Plutôt que de revenir à Londres, ils déplacent l’action vers une île du Northumberland, Holy Island, afin de montrer comment un peuple en quarantaine a bâti une nouvelle communauté isolationniste. Nous y suivons un autre garçon, Spike (Alfie Williams), 12 ans, qui s’apprête à partir pour sa première chasse avec son père, Jamie (Aaron Taylor-Johnson). La chasse est un rite pour les adolescents de 14 ou 15 ans, mais Spike est précoce dans certains domaines et très naïf dans d’autres. Il idolâtre son père et s’occupe de sa mère Isla (Jodie Comer), affaiblie par des migraines et hallucinations. Leur village, oasis dans un monde infernal, n’est accessible qu’à marée basse par une chaussée menant au continent. Boyle reste dans cette communauté quasi sectaire juste assez longtemps pour nous troubler par leurs rituels et symboles religieux.


Pulsante et cauchemardesque, l’expédition de Spike et Jamie révèle de nouvelles informations sur le monde imaginé par Garland. Il existe désormais plusieurs types de zombies : certains sont lents et obèses, rampant au sol, d’autres sont nus, nerveux et rapides. Mais un seul domine tous les autres : un grand géant musclé, l’Alpha, doué non seulement de force et vitesse surhumaines, mais aussi d’intelligence. L’Alpha interrompt la chasse de Spike, forçant père et fils à se cacher. Spike aperçoit alors un feu mystérieux en provenance du docteur Ian Kelson (Ralph Fiennes), considéré comme fou. De retour au village, Spike découvre un secret qui le pousse à se méfier de son père et à fuir avec sa mère vers le continent pour chercher l’aide du docteur. Ce qui suit ressemble à un « Magicien d’Oz » détraqué, où Spike et sa mère rencontrent des voyageurs étranges dans l’espoir d’être guéris.

#### [La consigne]
Réécrivez le passage de l'extrait qui commence aux mots « Plutôt que de » et s'arrête après « et symboles religieux. », en y remplaçant « chaussée » par « digue ». Le matériel placé après l'extrait est indépendant de celui-ci.

#### [Données enregistrées]

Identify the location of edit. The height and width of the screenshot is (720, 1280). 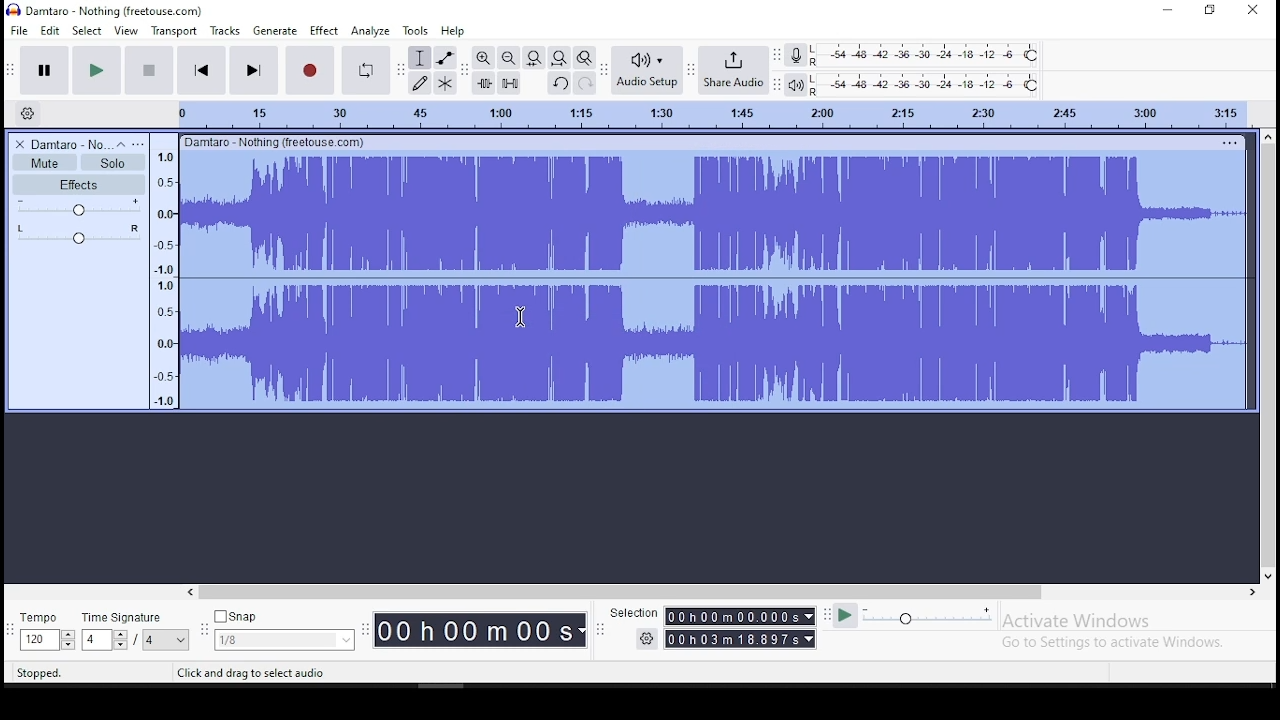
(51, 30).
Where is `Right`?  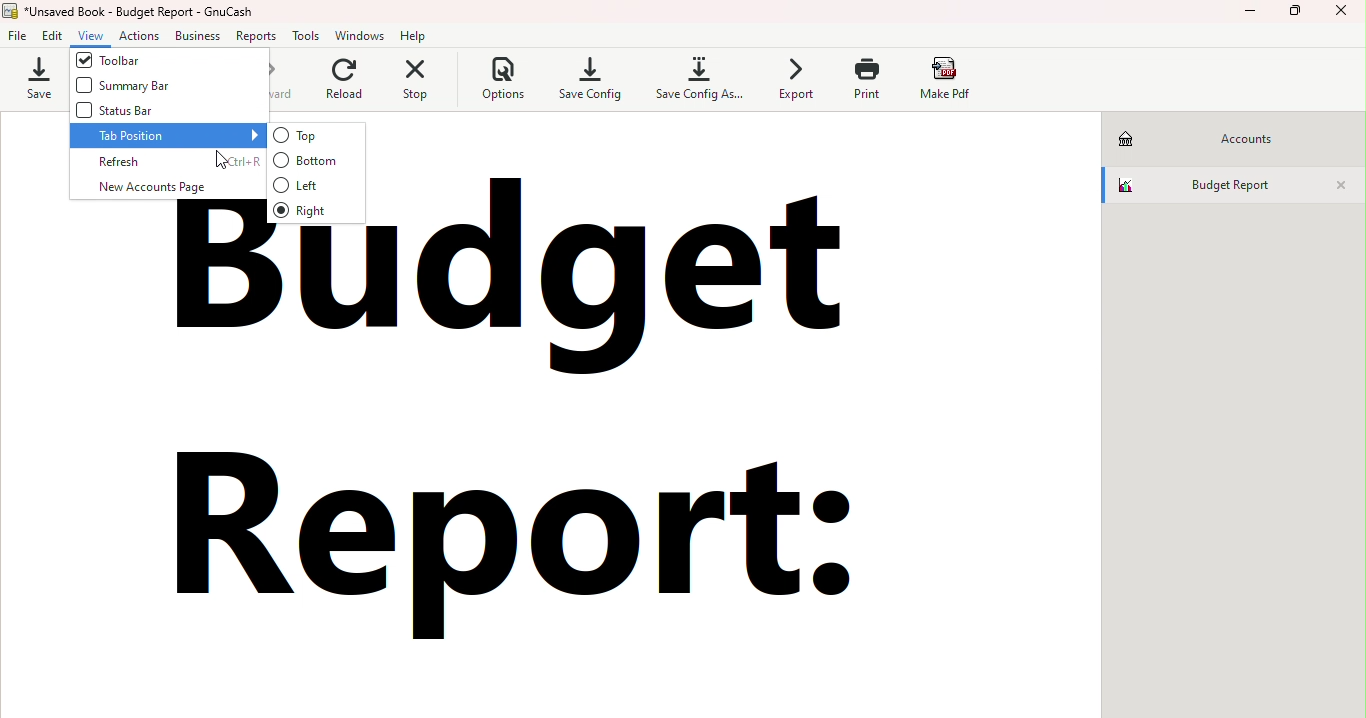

#### [Réponse ci-dessous]
Plutôt que de revenir à Londres, ils déplacent l’action vers une île du Northumberland, Holy Island, afin de montrer comment un peuple en quarantaine a bâti une nouvelle communauté isolationniste. Nous y suivons un autre garçon, Spike (Alfie Williams), 12 ans, qui s’apprête à partir pour sa première chasse avec son père, Jamie (Aaron Taylor-Johnson). La chasse est un rite pour les adolescents de 14 ou 15 ans, mais Spike est précoce dans certains domaines et très naïf dans d’autres. Il idolâtre son père et s’occupe de sa mère Isla (Jodie Comer), affaiblie par des migraines et hallucinations. Leur village, oasis dans un monde infernal, n’est accessible qu’à marée basse par une digue menant au continent. Boyle reste dans cette communauté quasi sectaire juste assez longtemps pour nous troubler par leurs rituels et symboles religieux.